For those who are wondering – I am speaking of the Jesus found in Matthew, Mark, Luke & John, and whether you like it or not Jesus is quite fond of me.
Also – these days I myself am generally not too fond of most Christians, and much of the culture in American Christianity brings me consternation. As you can likely tell there is a lot of heartache in my past related to experiences I have had with Christians.
I generally prefer to quietly, behind the scenes, pastorally care for those who unashamedly cuss when they deem it appropriate, and who love craft beer, or good wine, or cocktails made with craft spirits.
Oh and hurting pastors, I seem to do very well caring for hurting pastors. My heart is moved by those who are, or who have been pastors who are struggling. They often seem to find their way to me.
Grieving Helped Me Get My Creative Energy Back
One of the consequences that Zayne’s passing had on me was that I lost much of the creative energy I had.
It was not until the fall of 2019 that I got back to having amount of creative energy I had before Zayne passed.
Don’t get me wrong, following Zayne’s passing I was still creative, it’s just that I would exert a small amount of creative energy and then be exhausted.
It feels embarrassing to admit that it took me about 3 years and six months to get my creative energy restored to the level it was at before Zayne passed.
It scares me to think what would have had happened if I had not fully leaned into intentionally and diligently doing my grieve work.
Know this – loss effects everyone differently, for a while I lost most of my creative energy.
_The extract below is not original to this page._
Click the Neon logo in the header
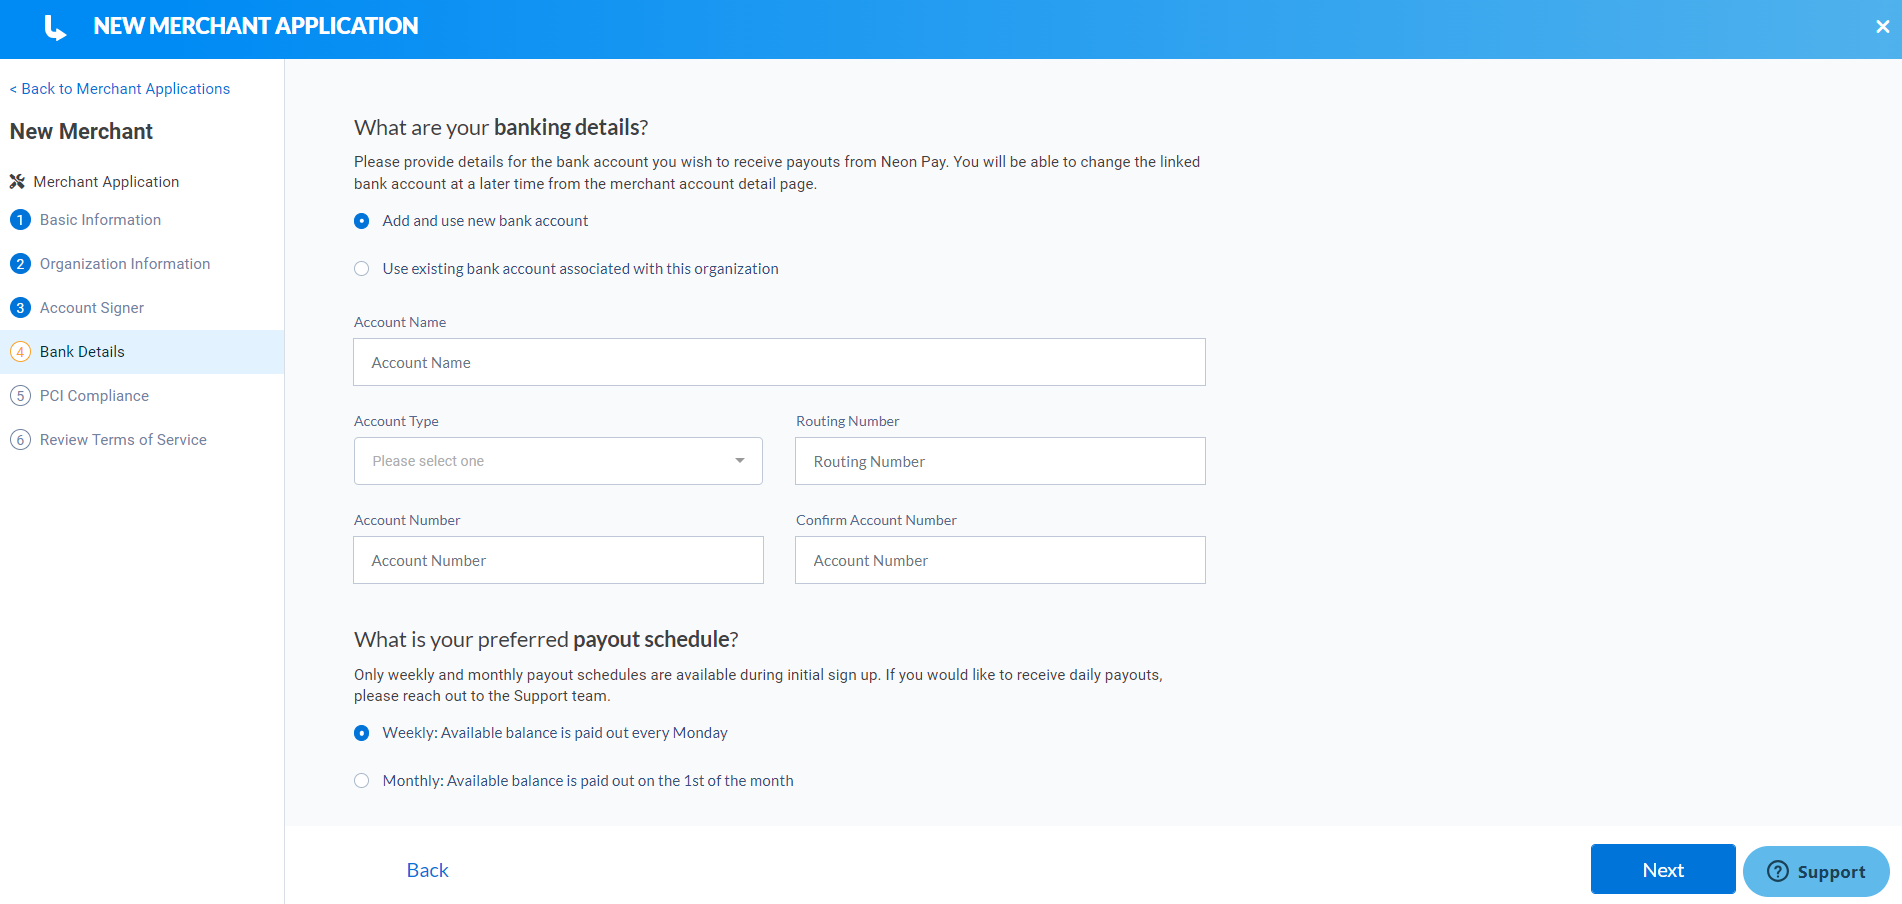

Conversely, in some respects, losing his brother Zayne fueled Zac Shomler’s creative energy.
I Miss My Son
Lastly – it’s been 4 years since the worse day of my adult life.
It’s been 4 years since I lost my son – Zayne Steven Shomler and I desperately miss him. I miss his wit, his bright smile, his tender heart, and the charming way he had about him.
I miss you Zayne. I look forward to the day when I see you again.